You might say that Bills fans still have no clue what their team is capable of. Seven days after a no-show, blowout loss to the Jets, the Bills rolled up a number of big plays and trounced Kansas City 35-17. Which team will show up for the rest of the season remains to be seen.

Buffalo hitched their wagon to C.J. Spiller and let him carry the load and he did a fine job. Spiller scored two of Buffalo’s first half touchdowns and was a major player on the drive that led to the third. In all, Spiller accounted for 170 all-purpose yards and two touchdowns. On the other side of the ball, the Bills defense looked more like the unit most were expecting to see this season.

Yesterday’s win was very much a mirror image from week one for the Bills. The pass rush was effective, they were successful with blitz packages, the secondary was stout and their quarterback took care of the football. However, the constants through two weeks might be more noteworthy; the offensive line continues to play impressive football and Spiller is proving to be capable of carrying the offense.

In fact, this victory could quite possibly turn into one of the most well-rounded games the Bills play all season. Defensively, they didn’t give up anything big until very late in the game and they nearly had wire-to-wire control offensively.

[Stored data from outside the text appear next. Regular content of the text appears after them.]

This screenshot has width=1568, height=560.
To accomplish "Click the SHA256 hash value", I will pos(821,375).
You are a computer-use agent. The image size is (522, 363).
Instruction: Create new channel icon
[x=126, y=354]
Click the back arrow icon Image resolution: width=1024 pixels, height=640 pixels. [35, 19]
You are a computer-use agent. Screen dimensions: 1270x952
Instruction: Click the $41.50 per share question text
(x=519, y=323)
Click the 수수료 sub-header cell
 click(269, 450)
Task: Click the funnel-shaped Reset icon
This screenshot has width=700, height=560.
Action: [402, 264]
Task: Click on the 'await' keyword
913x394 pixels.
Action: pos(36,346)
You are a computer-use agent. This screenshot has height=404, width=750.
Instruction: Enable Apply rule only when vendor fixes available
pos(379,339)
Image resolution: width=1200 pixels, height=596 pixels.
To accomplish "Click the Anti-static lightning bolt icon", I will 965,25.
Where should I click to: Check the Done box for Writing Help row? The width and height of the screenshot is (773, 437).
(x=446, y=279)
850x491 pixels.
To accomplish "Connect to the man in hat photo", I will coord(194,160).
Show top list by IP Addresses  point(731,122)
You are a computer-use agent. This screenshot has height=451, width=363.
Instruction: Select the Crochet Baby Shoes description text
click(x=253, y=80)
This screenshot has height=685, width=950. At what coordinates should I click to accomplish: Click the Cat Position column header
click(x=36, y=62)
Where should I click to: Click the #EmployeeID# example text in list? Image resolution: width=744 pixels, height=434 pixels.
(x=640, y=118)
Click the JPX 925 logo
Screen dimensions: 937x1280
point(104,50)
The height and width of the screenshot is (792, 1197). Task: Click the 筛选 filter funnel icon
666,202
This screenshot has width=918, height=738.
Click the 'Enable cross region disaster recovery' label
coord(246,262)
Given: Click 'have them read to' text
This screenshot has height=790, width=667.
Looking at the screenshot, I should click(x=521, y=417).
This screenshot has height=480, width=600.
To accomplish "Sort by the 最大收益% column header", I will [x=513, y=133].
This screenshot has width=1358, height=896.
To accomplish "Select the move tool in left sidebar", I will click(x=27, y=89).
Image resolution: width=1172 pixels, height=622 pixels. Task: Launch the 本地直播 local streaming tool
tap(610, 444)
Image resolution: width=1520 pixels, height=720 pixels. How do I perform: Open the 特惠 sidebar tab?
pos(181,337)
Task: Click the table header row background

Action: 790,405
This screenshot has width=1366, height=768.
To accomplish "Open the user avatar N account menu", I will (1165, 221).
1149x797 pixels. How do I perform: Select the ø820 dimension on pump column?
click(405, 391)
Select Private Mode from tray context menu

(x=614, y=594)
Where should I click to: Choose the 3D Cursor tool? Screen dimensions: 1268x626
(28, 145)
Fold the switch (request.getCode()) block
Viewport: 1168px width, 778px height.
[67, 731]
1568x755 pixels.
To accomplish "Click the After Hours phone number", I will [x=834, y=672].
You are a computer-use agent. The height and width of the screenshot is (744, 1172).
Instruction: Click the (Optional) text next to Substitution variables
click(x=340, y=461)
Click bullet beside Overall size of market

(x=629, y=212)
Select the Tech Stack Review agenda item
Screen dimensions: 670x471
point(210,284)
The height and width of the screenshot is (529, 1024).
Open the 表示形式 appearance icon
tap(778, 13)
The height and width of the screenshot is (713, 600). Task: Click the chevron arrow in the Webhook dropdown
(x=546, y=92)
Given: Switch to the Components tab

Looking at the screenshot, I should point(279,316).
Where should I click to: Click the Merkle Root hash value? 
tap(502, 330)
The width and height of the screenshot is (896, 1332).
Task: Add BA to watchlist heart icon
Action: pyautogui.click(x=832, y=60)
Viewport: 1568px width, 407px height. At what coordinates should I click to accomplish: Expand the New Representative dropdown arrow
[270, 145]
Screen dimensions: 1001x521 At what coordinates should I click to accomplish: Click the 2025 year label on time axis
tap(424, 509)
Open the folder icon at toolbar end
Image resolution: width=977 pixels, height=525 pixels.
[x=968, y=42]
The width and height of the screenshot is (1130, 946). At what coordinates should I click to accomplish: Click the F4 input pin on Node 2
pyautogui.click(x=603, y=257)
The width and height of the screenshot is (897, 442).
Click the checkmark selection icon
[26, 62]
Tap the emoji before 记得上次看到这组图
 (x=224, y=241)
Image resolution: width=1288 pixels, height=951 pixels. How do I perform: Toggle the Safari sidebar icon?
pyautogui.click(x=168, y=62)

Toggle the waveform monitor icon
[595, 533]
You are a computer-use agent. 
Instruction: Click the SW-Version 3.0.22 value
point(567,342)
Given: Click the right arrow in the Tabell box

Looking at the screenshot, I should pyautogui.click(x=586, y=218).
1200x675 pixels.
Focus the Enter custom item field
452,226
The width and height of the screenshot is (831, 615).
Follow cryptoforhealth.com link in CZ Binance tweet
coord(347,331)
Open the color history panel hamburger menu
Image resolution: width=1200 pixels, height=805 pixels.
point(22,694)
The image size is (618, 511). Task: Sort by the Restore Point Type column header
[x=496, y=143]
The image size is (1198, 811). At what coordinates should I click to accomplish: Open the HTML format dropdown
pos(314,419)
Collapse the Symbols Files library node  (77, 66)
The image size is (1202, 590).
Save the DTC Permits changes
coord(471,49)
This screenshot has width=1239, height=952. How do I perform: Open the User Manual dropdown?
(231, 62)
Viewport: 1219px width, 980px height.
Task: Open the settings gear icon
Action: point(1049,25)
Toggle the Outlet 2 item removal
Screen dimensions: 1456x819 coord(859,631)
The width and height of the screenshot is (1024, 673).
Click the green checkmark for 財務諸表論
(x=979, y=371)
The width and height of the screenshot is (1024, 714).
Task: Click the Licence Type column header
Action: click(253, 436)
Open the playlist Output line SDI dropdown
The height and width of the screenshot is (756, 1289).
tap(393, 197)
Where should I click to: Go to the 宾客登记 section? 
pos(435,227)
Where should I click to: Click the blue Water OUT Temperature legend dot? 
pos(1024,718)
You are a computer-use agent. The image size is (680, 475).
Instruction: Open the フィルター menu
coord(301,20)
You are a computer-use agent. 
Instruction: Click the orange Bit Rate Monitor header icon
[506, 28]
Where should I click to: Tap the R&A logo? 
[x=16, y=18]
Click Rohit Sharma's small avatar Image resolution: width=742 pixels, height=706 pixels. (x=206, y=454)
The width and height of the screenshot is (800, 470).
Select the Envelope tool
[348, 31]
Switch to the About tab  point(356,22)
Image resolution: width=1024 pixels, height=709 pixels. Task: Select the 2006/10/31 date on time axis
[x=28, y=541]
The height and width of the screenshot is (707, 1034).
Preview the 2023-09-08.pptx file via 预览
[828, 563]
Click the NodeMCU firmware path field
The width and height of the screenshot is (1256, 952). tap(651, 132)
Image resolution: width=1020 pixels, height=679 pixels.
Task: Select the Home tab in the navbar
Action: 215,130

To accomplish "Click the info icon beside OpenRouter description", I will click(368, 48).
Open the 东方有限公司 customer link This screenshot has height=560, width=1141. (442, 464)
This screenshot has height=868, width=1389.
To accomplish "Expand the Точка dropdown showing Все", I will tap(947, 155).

Even the special teams looked solid as John Potter continued to bomb kicks through the end zone and even had a solid directional kick to the corner of the goal line on another occasion. I’m still a little iffy on the punt coverage after a few more kicks that the coverage team seemed to struggle with. What is difficult to ascertain is if this is a kicker issue (Moorman kicking punts that are difficult to cover) or a coverage issue (cover teams that aren’t filling lanes). Reagrdless, they prevented big plays on their end and produced one of their own.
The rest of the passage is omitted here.